For example, her movement for The Eyes, about the state police, looks like an exercise for ballet boys. These guys should be terrifying. She does give the resistance fighters a bit more vinegar. Her best ensemble moments are her rigid, staccato handmaids dances, and particularly the vulgar sexuality for the Jezebels that is bump-and-grind Broadway. (x)

In stunning contrast to the exquisite ‘The Commander’s Study,’ ‘Birth’ was outright laughable. The use of a plastic toy baby so mockingly handled felt overwhelmingly fake, and I heard a ripple of laughter when it was finally discarded with an audible plastic “thwack” against the stage. The choreography of the receiving line was well used to illustrate the mechanization of the process, but ended up having an incredibly comedic effect, and the whole scene felt more like a caricature.

I seemed to be the only one of our group who liked the ending; it felt abrupt, and conveyed entirely more freedom than my interpretation of the books’ ending allowed for, but it was stylistically interesting and well performed. The apparatus used for Offred’s last dance bore a strong resemblance to a noose, and the use of the dress from the flashbacks definitely indicated more of a release (or perhaps death) than I think may have been intended.

Photo by Amanda Green

One of the biggest themes of the book that I remember having such an impact on me are the incentives for women like Serena and Aunt Lydia to oppress other women. Reading it in high school, I was outraged and stunned that some women would be so willing to do so when the clear oppressor was the men, but the systems that reward them with a small amount of power (Serena over her household, Aunt Lydia over the Handmaids) and afford them that tiny freedom are enough to keep them blind to own helplessness and desperate to retain that power at the expense of other women. Almost all of the interactions between women in the ballet were cruel ones, or violent ones.

### [Records provided]

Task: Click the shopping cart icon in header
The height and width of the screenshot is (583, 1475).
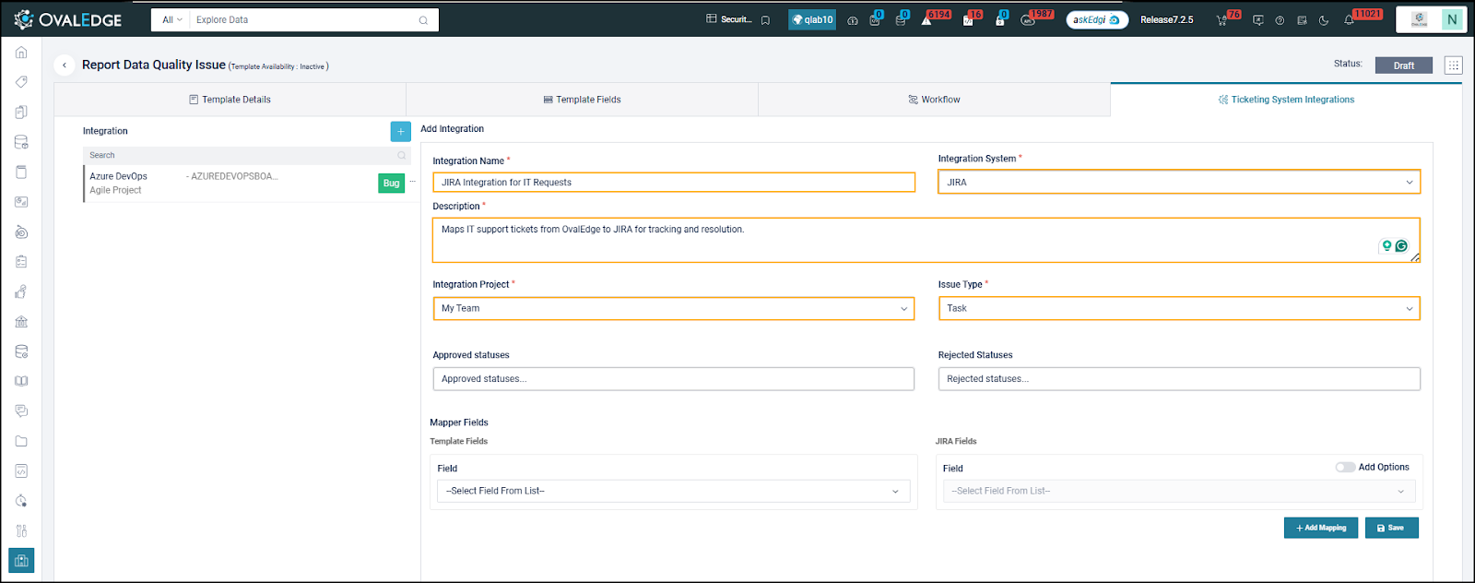Action: [x=1222, y=20]
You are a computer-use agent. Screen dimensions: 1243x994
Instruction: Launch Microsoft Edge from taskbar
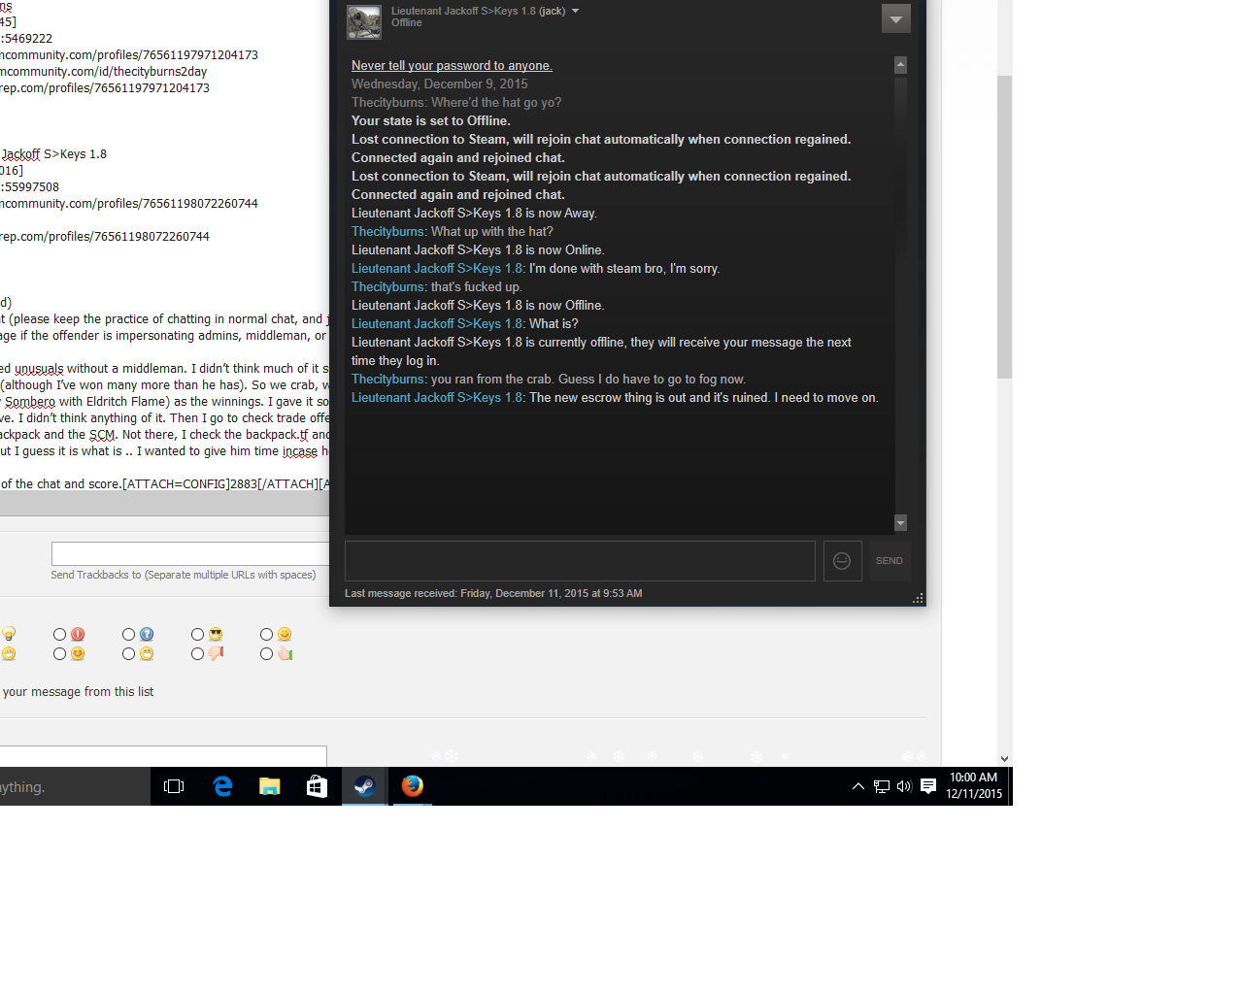click(x=222, y=786)
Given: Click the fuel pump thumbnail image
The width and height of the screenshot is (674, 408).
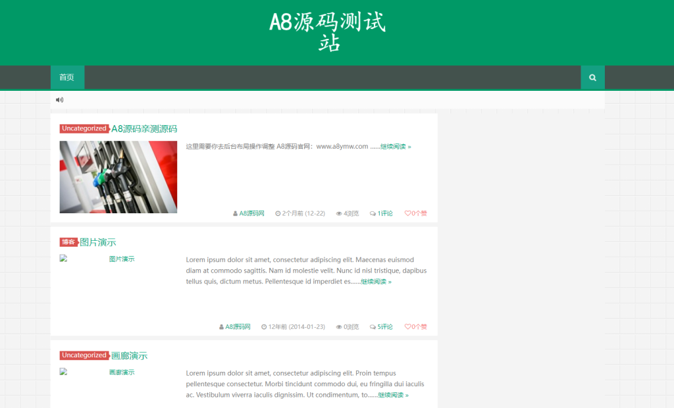Looking at the screenshot, I should coord(118,177).
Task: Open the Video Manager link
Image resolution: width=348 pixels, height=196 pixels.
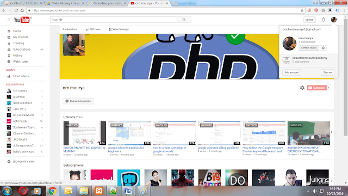Action: click(119, 29)

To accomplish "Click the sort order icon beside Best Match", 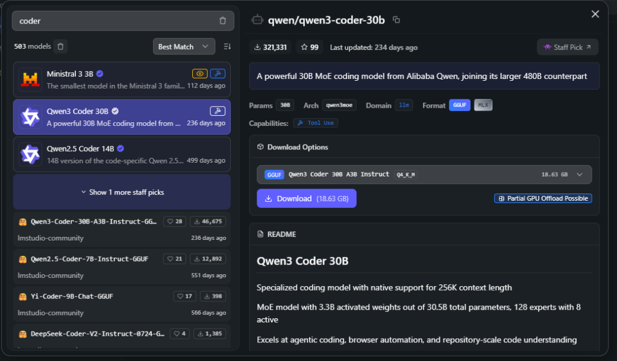I will 227,46.
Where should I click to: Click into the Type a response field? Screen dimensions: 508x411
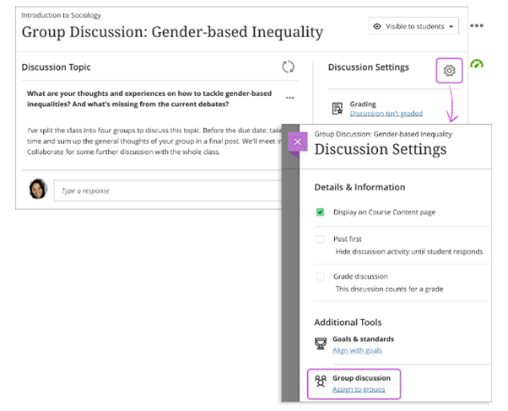pyautogui.click(x=169, y=191)
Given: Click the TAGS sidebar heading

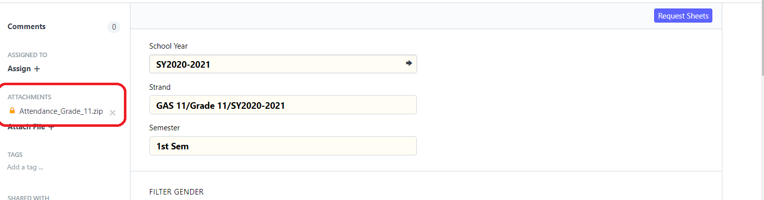Looking at the screenshot, I should point(15,155).
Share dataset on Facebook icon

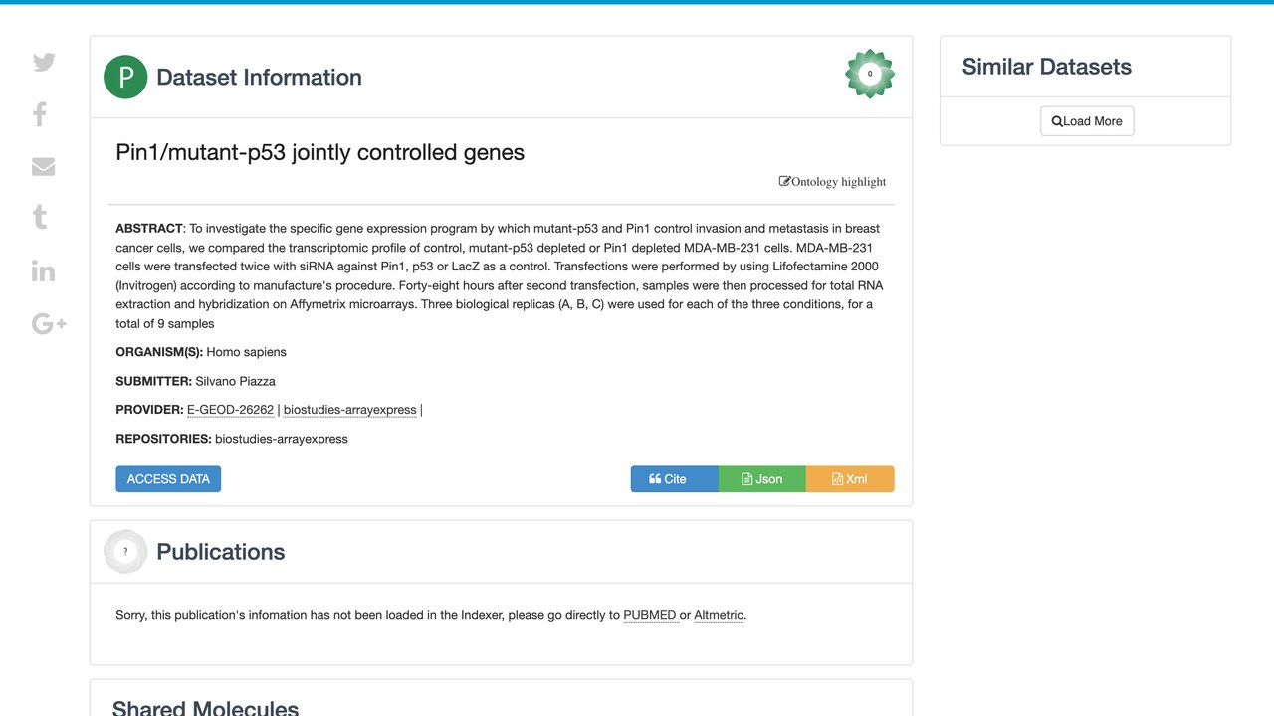pos(40,114)
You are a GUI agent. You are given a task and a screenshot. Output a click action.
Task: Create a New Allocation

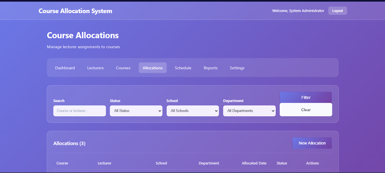312,143
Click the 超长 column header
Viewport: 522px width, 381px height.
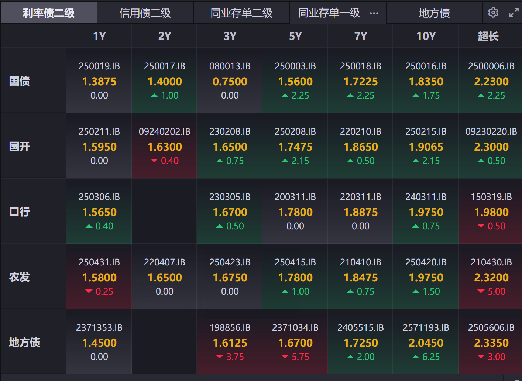point(488,36)
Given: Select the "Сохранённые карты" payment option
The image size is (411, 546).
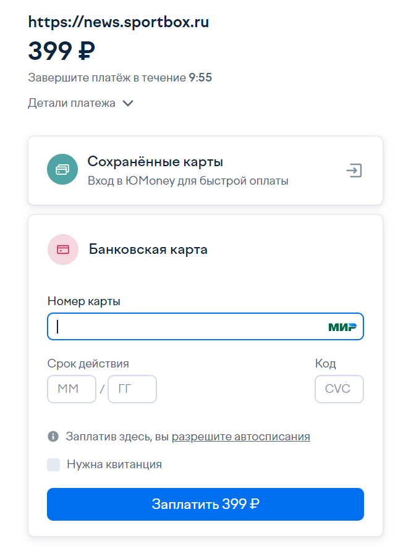Looking at the screenshot, I should [x=155, y=162].
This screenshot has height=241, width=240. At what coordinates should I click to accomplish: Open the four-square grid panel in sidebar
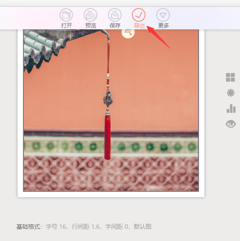231,77
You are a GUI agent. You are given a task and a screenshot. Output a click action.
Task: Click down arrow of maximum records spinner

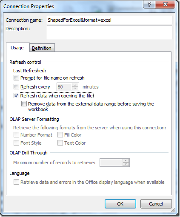coord(126,164)
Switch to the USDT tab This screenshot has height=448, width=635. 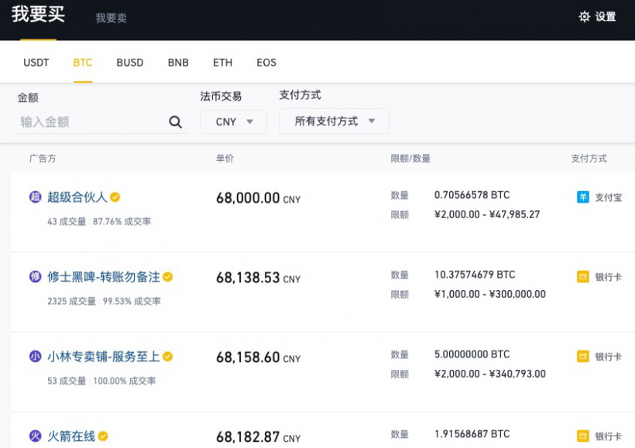coord(36,63)
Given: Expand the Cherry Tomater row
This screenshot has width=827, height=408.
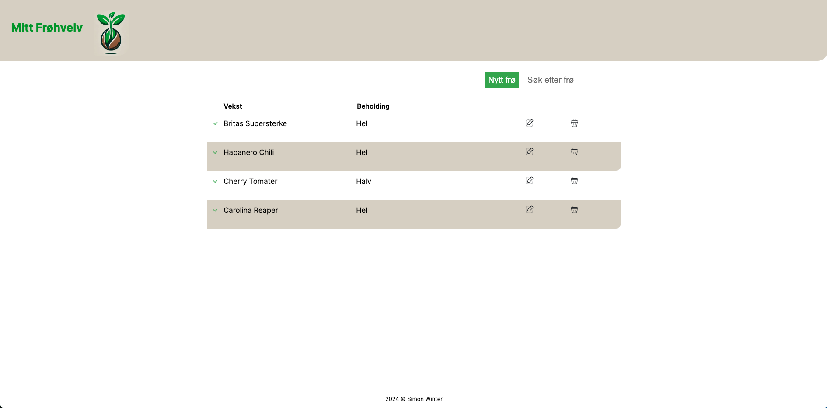Looking at the screenshot, I should coord(215,182).
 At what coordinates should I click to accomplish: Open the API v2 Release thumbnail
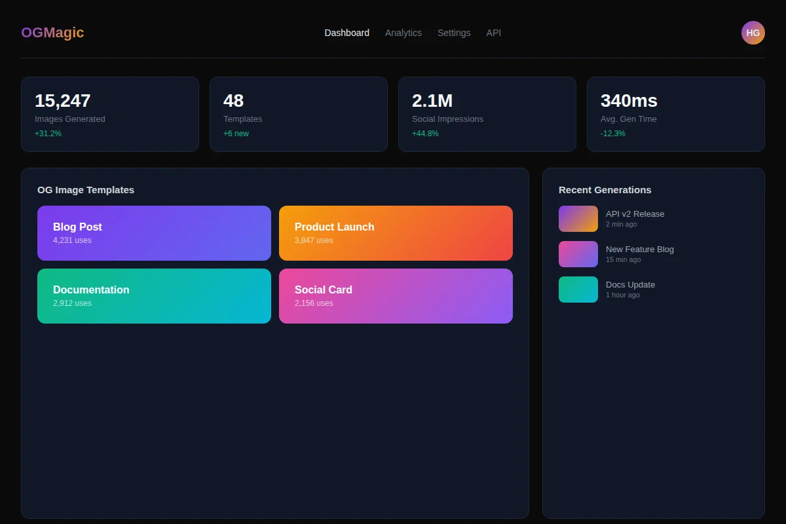coord(578,219)
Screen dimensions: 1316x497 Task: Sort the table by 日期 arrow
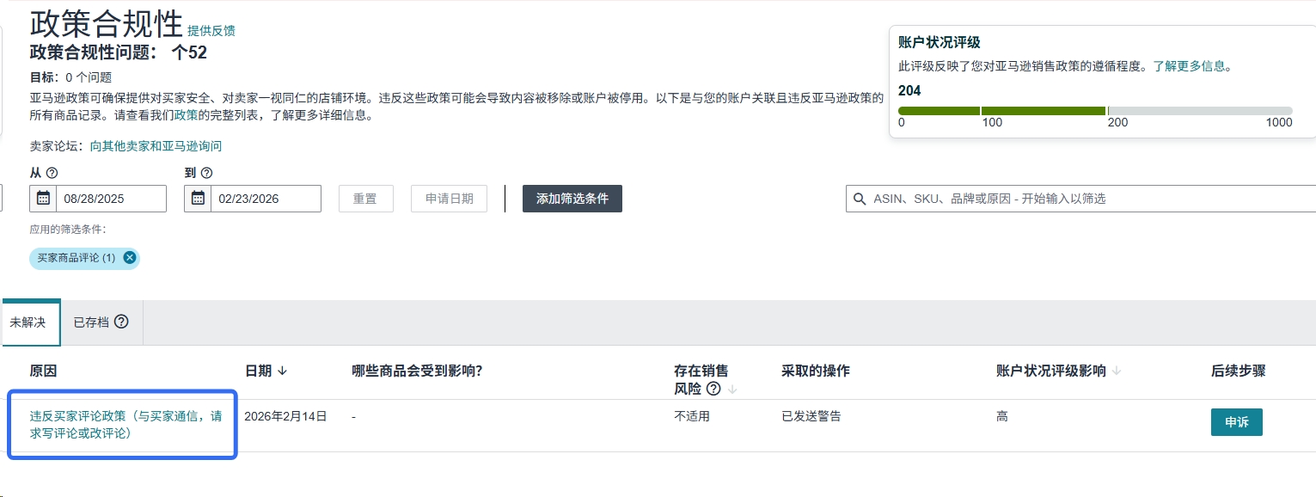point(282,371)
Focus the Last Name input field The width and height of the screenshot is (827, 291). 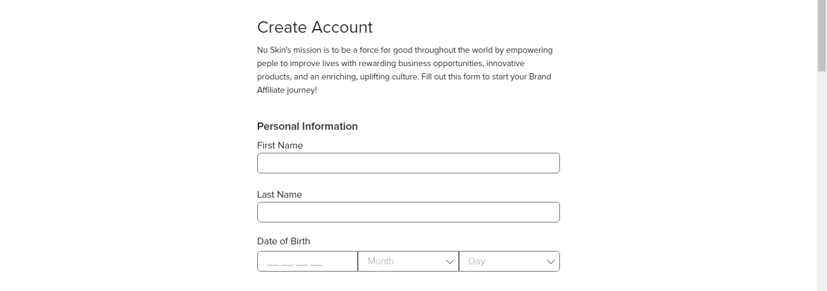pos(409,212)
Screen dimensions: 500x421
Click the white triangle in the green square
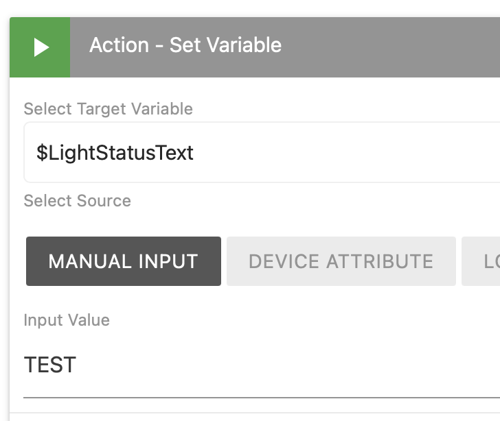[41, 47]
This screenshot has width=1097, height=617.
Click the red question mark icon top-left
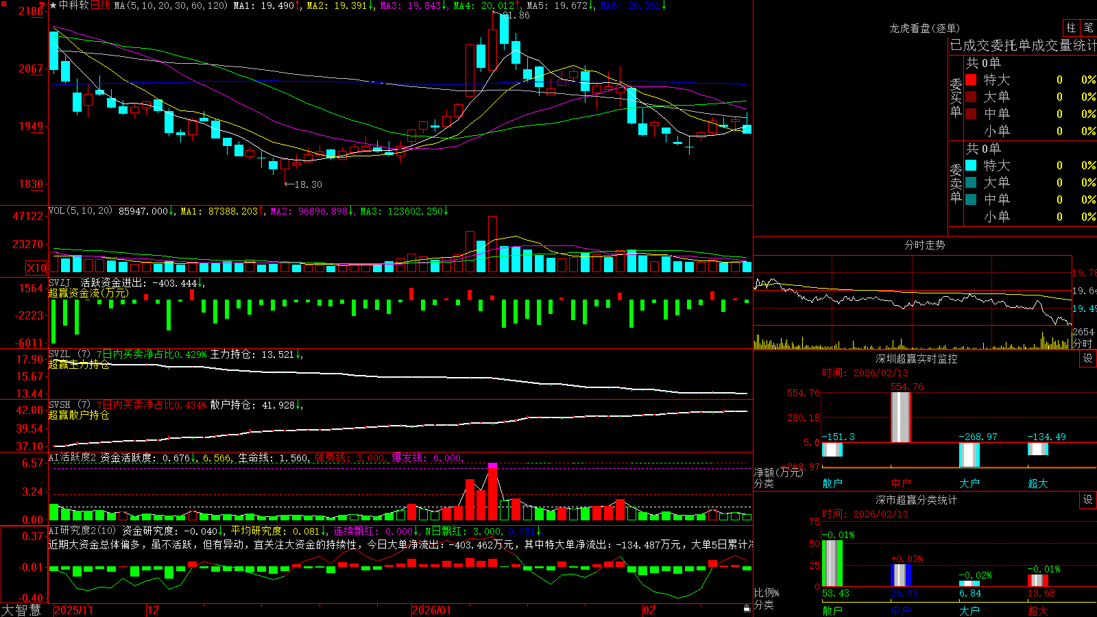[x=42, y=5]
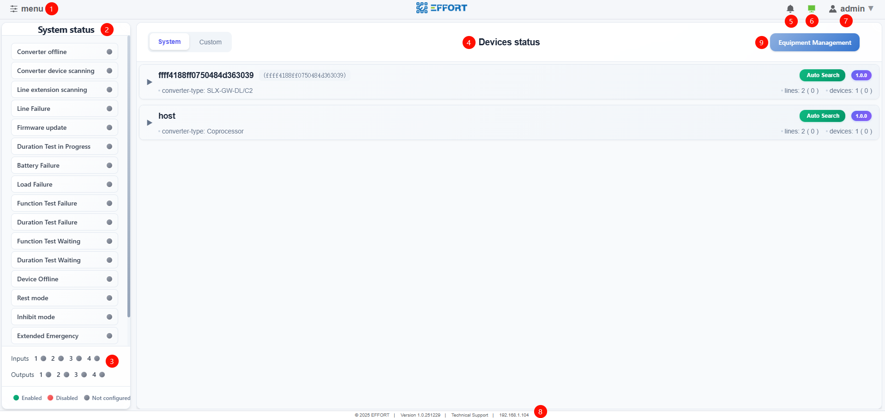
Task: Toggle Input 3 indicator
Action: click(79, 358)
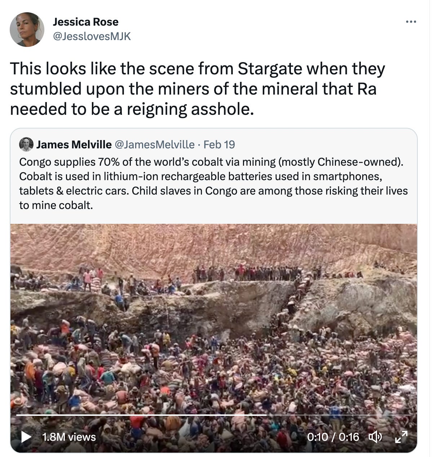Mute the video using the speaker icon
Screen dimensions: 434x457
point(375,437)
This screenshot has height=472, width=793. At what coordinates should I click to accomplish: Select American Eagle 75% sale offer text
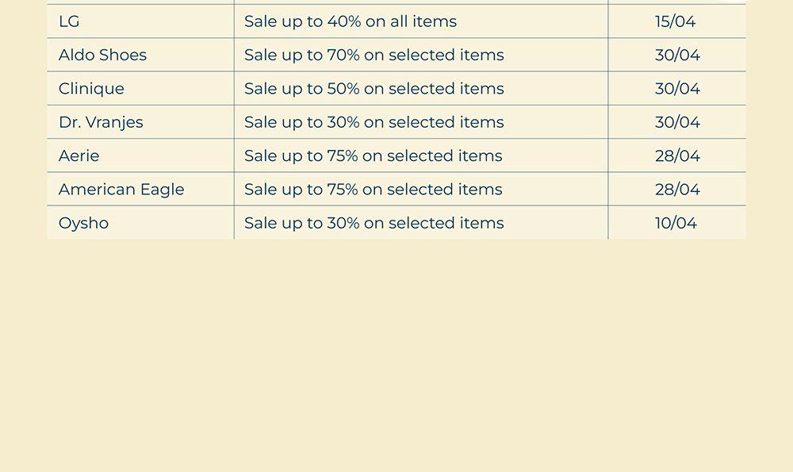pyautogui.click(x=373, y=190)
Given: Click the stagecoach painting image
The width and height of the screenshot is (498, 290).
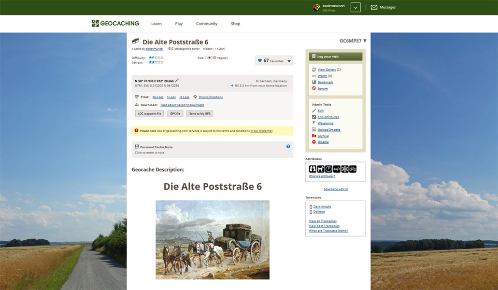Looking at the screenshot, I should coord(212,240).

### [What is needed]
Continue the ballet review from its last sentence. The records were taken from a separate source.

### [Response for this exercise]
I, like other reviewers, thought that the ‘Ceremony’ felt more egalitarian than it had a right to, although York’s intention may have been to make clear how present all three of them were. Implicating all three of them and using mirrored choreography was a choice that pared down Serena’s character in an interesting way, but sacrificed some of the scene’s integrity, given what is actually happening. Jo and Jocelyn both liked the ‘Ceremony’ more than I did, although the graphic ending (“I’m NOT going to use the word ‘climax,’ I’m NOT,” she muttered to herself) was very visceral.

I would absolutely recommend that anyone interested go see it, especially if you’ve read The Handmaid’s Tale; the medley of music in particular is incredibly well-chosen, and I think that it’s likely the corps will improve over the show’s run.